**Task to complete:** Pull out every line below that holds the word "will".

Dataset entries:
______________________________

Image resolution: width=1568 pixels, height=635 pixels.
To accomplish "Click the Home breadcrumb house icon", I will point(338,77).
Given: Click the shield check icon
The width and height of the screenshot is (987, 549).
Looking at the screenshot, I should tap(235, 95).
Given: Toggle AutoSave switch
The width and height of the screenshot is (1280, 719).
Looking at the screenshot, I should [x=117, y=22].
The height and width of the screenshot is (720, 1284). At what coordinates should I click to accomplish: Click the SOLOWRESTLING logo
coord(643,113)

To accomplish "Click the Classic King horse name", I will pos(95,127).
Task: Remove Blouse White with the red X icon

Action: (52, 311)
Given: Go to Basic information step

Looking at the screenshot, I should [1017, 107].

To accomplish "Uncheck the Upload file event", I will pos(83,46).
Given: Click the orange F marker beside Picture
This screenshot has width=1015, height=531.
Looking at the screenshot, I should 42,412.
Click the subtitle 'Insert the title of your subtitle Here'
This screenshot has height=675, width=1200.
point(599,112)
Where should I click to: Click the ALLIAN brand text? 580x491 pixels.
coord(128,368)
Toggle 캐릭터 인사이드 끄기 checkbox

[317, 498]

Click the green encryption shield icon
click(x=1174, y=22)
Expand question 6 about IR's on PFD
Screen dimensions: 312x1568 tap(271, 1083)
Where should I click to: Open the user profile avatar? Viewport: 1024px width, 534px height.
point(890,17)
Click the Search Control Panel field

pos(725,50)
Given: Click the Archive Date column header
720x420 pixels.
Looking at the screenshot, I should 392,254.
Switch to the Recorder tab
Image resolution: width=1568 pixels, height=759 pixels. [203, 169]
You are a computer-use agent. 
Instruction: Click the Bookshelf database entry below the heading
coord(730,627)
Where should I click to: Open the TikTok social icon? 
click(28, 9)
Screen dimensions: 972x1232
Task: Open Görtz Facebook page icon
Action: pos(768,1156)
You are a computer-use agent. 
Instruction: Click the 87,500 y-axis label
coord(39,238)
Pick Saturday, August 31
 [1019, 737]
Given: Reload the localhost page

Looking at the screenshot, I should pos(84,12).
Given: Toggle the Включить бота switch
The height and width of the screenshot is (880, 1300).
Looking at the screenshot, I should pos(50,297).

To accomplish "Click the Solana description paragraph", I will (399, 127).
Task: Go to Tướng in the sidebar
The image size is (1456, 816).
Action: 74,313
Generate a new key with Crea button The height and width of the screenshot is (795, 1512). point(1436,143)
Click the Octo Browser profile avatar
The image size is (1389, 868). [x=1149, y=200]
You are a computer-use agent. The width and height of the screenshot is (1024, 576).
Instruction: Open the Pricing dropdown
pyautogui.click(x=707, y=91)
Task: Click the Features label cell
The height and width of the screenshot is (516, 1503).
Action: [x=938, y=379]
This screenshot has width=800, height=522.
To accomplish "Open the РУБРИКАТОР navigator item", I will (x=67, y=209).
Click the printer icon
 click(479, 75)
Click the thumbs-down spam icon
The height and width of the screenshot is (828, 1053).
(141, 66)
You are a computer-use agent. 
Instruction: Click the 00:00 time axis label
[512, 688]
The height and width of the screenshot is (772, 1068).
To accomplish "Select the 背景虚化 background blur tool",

______________________________

**Result for this task:**
To accomplish "Click the Home breadcrumb house icon", I will point(338,77).
To accomplish "Click the Classic King horse name", I will pos(95,127).
To accomplish "Uncheck the Upload file event", I will pos(83,46).
To accomplish "Click the Solana description paragraph", I will (399, 127).
To accomplish "Open the РУБРИКАТОР navigator item", I will (x=67, y=209).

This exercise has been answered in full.